* [Your instructions]:
From the line with "Where should I" to the final line of the records, every line is to be duplicated exactly, both of those lines included.

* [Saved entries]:
---+---

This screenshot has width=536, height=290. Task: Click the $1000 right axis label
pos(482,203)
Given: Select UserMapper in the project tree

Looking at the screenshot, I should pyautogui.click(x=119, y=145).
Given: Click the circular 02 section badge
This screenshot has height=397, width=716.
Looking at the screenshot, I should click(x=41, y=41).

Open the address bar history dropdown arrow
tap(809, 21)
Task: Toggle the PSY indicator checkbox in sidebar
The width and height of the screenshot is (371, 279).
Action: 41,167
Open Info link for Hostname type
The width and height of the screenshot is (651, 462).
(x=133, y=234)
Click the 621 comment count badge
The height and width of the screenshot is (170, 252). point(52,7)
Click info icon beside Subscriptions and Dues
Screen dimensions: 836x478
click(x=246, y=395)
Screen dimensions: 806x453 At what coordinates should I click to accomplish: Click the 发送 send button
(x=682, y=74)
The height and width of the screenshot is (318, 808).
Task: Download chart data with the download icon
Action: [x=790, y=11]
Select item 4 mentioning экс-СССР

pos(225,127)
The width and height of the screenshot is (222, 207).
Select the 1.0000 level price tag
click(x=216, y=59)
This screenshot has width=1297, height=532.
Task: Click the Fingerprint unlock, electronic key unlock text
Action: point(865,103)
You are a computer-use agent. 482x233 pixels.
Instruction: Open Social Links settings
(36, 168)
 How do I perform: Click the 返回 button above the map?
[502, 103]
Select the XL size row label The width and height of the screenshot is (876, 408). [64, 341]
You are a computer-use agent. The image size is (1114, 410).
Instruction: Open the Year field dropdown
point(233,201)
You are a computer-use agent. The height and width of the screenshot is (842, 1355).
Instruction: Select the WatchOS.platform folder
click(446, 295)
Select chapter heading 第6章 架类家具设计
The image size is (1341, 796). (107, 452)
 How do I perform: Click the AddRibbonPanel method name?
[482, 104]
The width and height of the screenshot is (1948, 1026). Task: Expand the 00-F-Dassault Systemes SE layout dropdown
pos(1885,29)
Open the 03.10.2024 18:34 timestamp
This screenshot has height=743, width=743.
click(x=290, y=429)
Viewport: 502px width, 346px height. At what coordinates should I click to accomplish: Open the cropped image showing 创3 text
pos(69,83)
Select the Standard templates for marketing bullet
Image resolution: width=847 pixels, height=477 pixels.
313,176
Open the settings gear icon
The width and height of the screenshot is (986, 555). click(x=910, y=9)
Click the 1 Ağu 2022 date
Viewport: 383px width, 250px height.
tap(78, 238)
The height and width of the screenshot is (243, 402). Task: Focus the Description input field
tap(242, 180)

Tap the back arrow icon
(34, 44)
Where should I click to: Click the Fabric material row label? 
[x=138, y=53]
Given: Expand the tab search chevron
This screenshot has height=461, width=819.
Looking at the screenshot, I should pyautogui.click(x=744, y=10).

---+---

* [Answer space]:
Where should I click to: Click the Fabric material row label? 
[x=138, y=53]
Given: Expand the tab search chevron
This screenshot has height=461, width=819.
Looking at the screenshot, I should pyautogui.click(x=744, y=10).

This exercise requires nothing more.